Stated problem -
Copy out the data verbatim, everything from the line containing "The height and" down to the end of the data, and leave the pictures out.

## start Given records

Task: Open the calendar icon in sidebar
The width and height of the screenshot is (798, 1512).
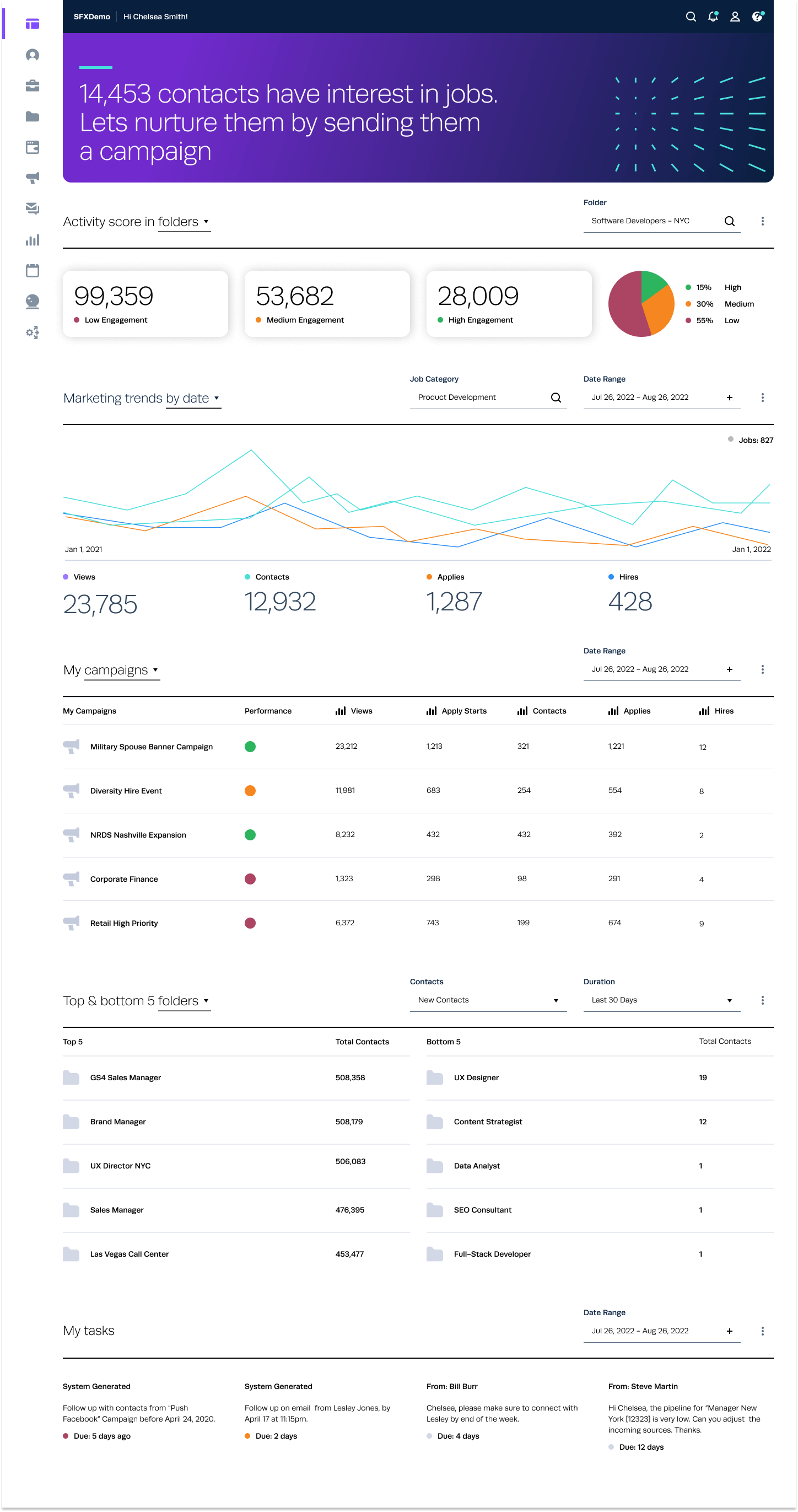Action: click(33, 271)
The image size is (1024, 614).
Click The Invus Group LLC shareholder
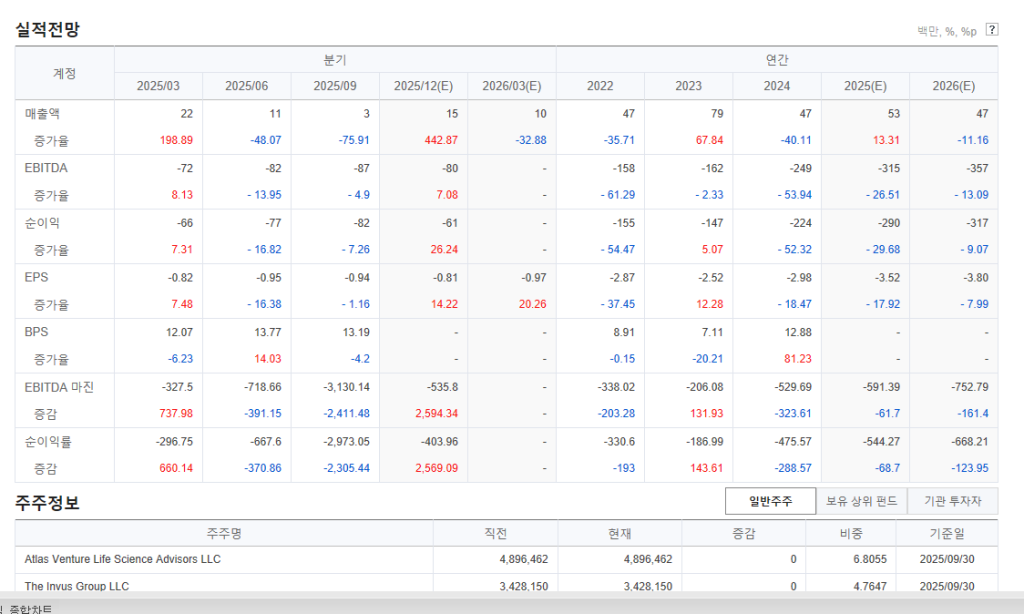[x=77, y=586]
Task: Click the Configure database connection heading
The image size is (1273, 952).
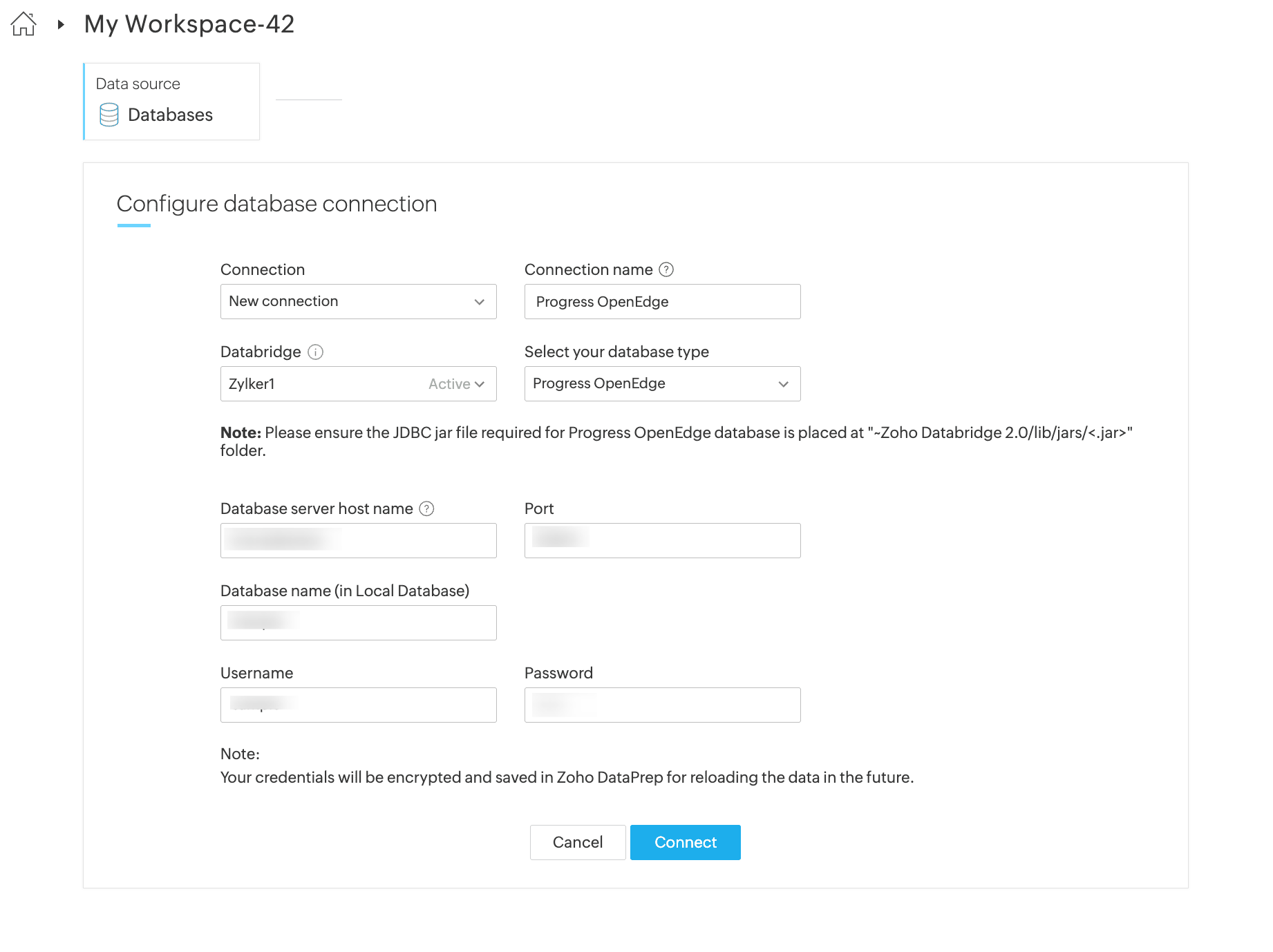Action: coord(276,204)
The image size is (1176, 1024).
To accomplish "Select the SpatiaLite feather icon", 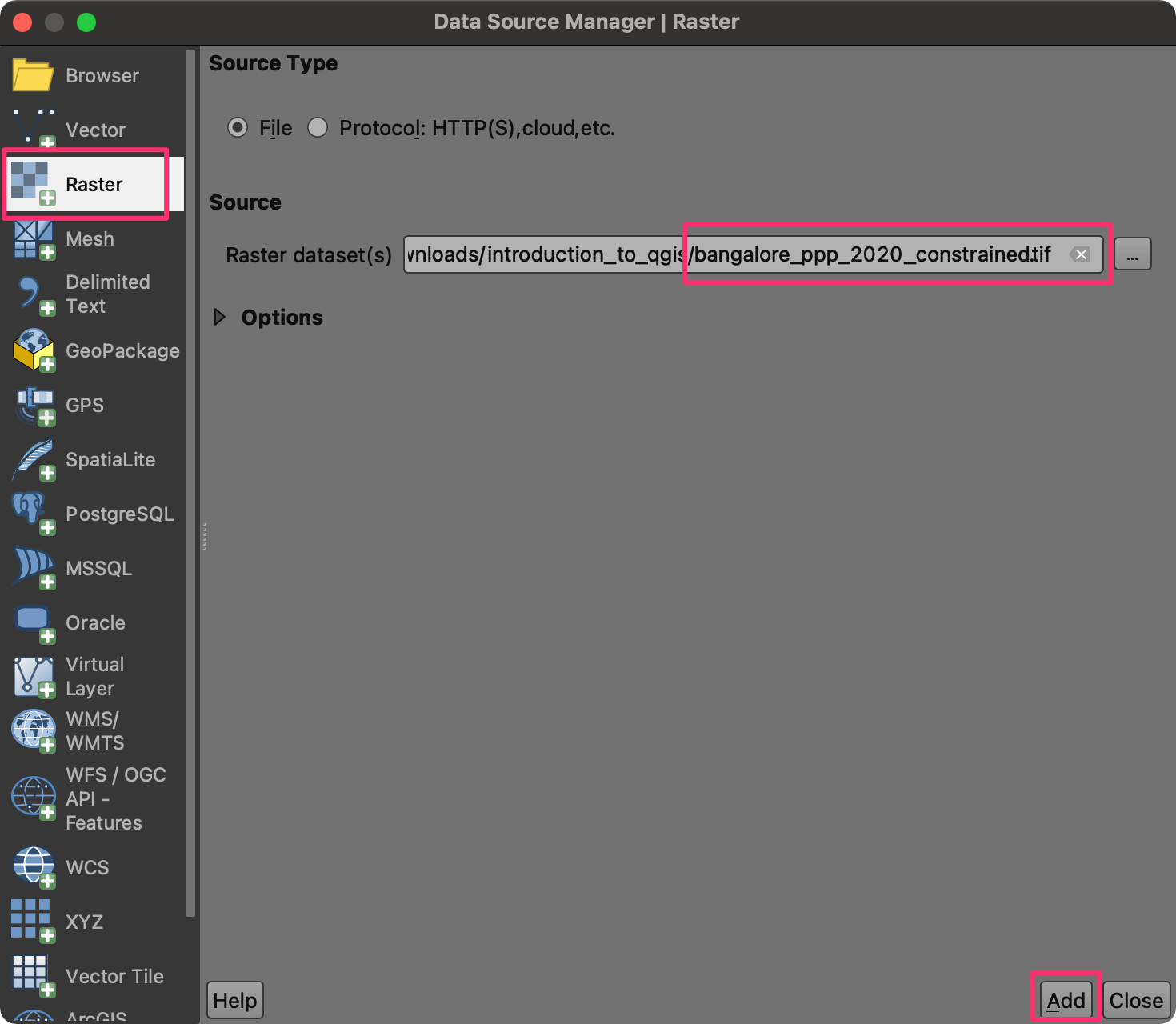I will [33, 460].
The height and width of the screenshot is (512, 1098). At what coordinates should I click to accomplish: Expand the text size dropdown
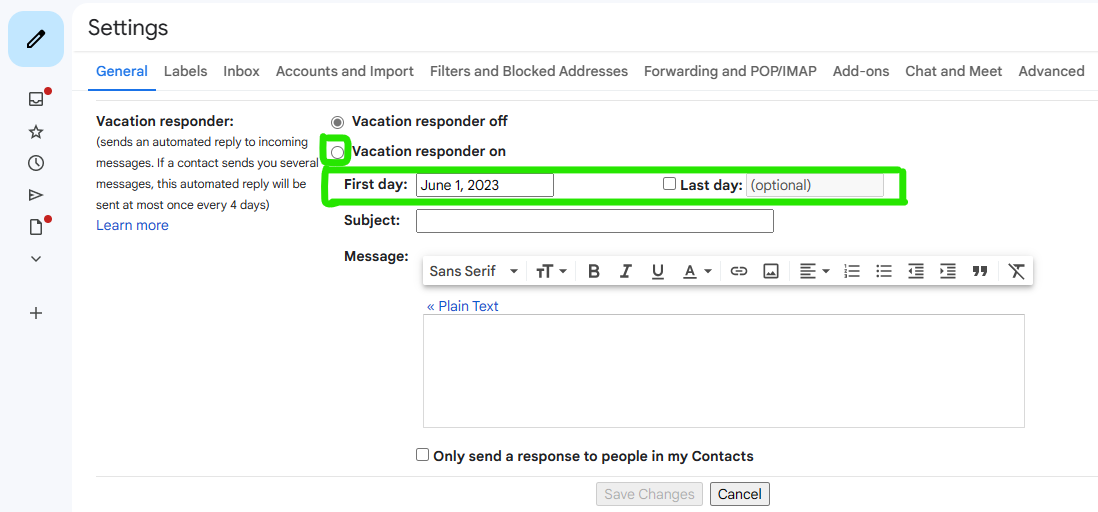(551, 271)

## end Given records

Reply to the exercise -
The height and width of the screenshot is (512, 1098). At what coordinates should I click to accomplish: Expand the text size dropdown
(551, 271)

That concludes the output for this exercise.